▶ **DIE AUFGABEN**
1. Beantworten Sie anhand des Textes über Lokalzeitungen die folgenden Fragen:
(a) In welchem Jahr entstand der „Ebersberger Anzeiger“?
(b) Welchen Namen erhielt diese Zeitung 1922?
(c) Von welchem Datum stammt das Schriftleitergesetz?
2. Geben Sie die Datensätze von der Zeile mit „Task: Enable 'Не выгруж. делённые' checkbox“ bis zur Zeile mit „Action: tap(559, 77)“, beide eingeschlossen, als zweispaltige CSV mit den Spalten „anfrage“ und „antwort“ wieder. Setzen Sie dabei eine CSV-Zeile pro Datensatz, jedes Feld in Anführungszeichen und Zeilenumbrüche durch Leerzeichen ersetzt, und lassen Sie die Bilder weg.

▶ **TEXT**
------------------------------------------------------------
Lokalzeitungen – einst und jetzt (Teil 1)

Der bayerische Ministerialerlass vom 14. Juni 1859 und das Reichsgesetz über die Presse vom 7. Mai 1874 waren wichtige Schritte zur Beendigung der Zensur in Bayern. Fortschritte in der Drucktechnik und der Ausbau der Eisenbahn- und Telegraphienetze schufen weitere wesentliche Voraussetzungen für das Entstehen einer Massenpresse im letzten Drittel des 19. Jahrhunderts.

Dies ermöglichte 1881 auch das Entstehen des "Ebersberger Anzeiger", der zugleich Amtsblatt des Bezirksamts war. 1922 wurde er in "Der Oberbayer" umbenannt. Nach dem Hitlerputsch am 8. November 1923 wurde die Zeitung wegen Kritik an der Regierung Kahr längere Zeit verboten. Der Herausgeber Schmidle aus Ebersberg entzog sich der strafrechtlichen Verfolgung und Verhaftung durch Flucht. Die entstandene Lücke nutzte im Dezember der Grafinger Verleger Haußer zur Gründung der "Grafinger Zeitung" (erschien vorher unter verschiedenen anderen Titeln), zunächst ein reines Anzeigenblatt.

Die "Verordnung des Reichspräsidenten zum Schutz von Volk und Staat" vom 28. Februar 1933 ("Reichstagsbrandverordnung") und das Schriftleitergesetz vom 4. Oktober 1933 führte zum Ende der Pressefreiheit und zur Gleichschaltung der Presse, auch der beiden Zeitungen im Landkreis. Journalisten wurden zwangsweise zu Staatsdienern gemacht, es durfte nur noch das gedruckt werden, was den NS-Machthabern passte. Als dann überall nur noch das Gleiche zu lesen war, gingen verständlicherweise die Abonnentenzahlen zurück und viele Zeitungen mussten aufgeben oder fusionieren.
------------------------------------------------------------
▶ **BEREITGESTELLTE DATENSÄTZE**
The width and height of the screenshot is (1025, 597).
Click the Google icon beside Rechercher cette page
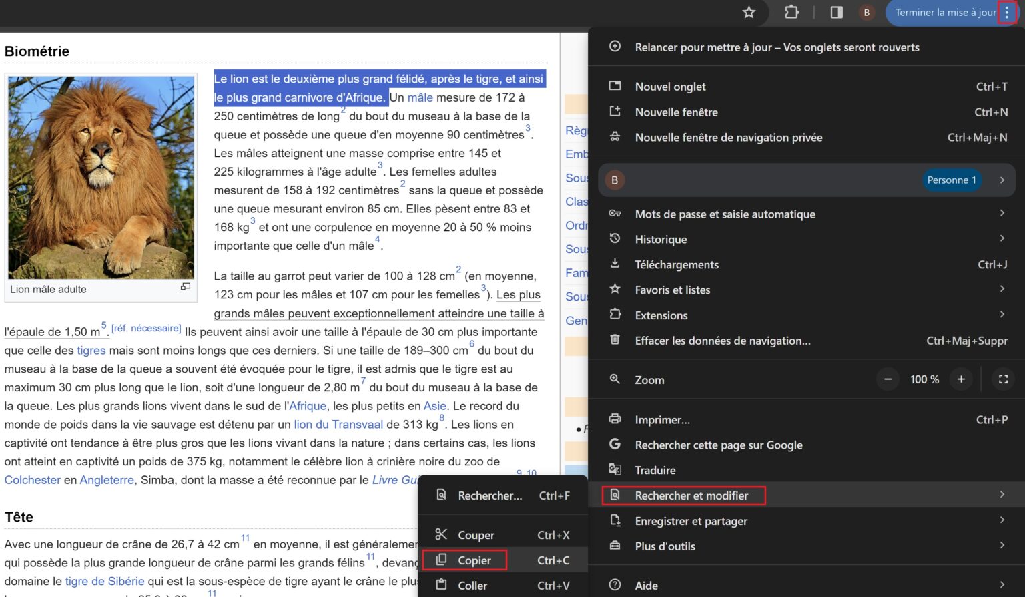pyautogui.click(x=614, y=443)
------------------------------------------------------------
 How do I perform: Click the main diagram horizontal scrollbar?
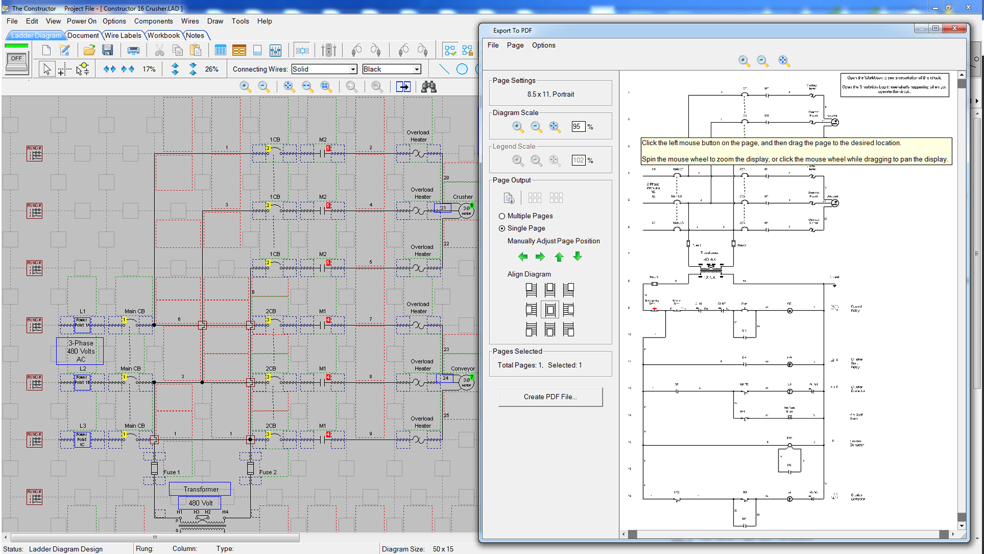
------------------------------------------------------------
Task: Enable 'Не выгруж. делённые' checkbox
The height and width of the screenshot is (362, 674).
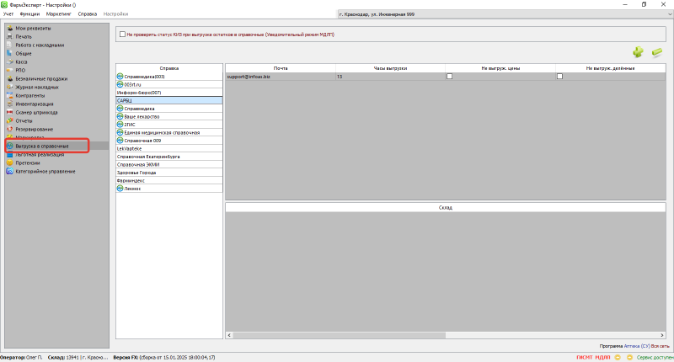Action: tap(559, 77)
------------------------------------------------------------
▶ **ERGEBNISSE JE AUFGABE**
1.
(a) 1881
(b) „Der Oberbayer“
(c) Vom 4. Oktober 1933

2.
anfrage,antwort
"Task: Enable 'Не выгруж. делённые' checkbox The height and width of the screenshot is (362, 674).","Action: tap(559, 77)"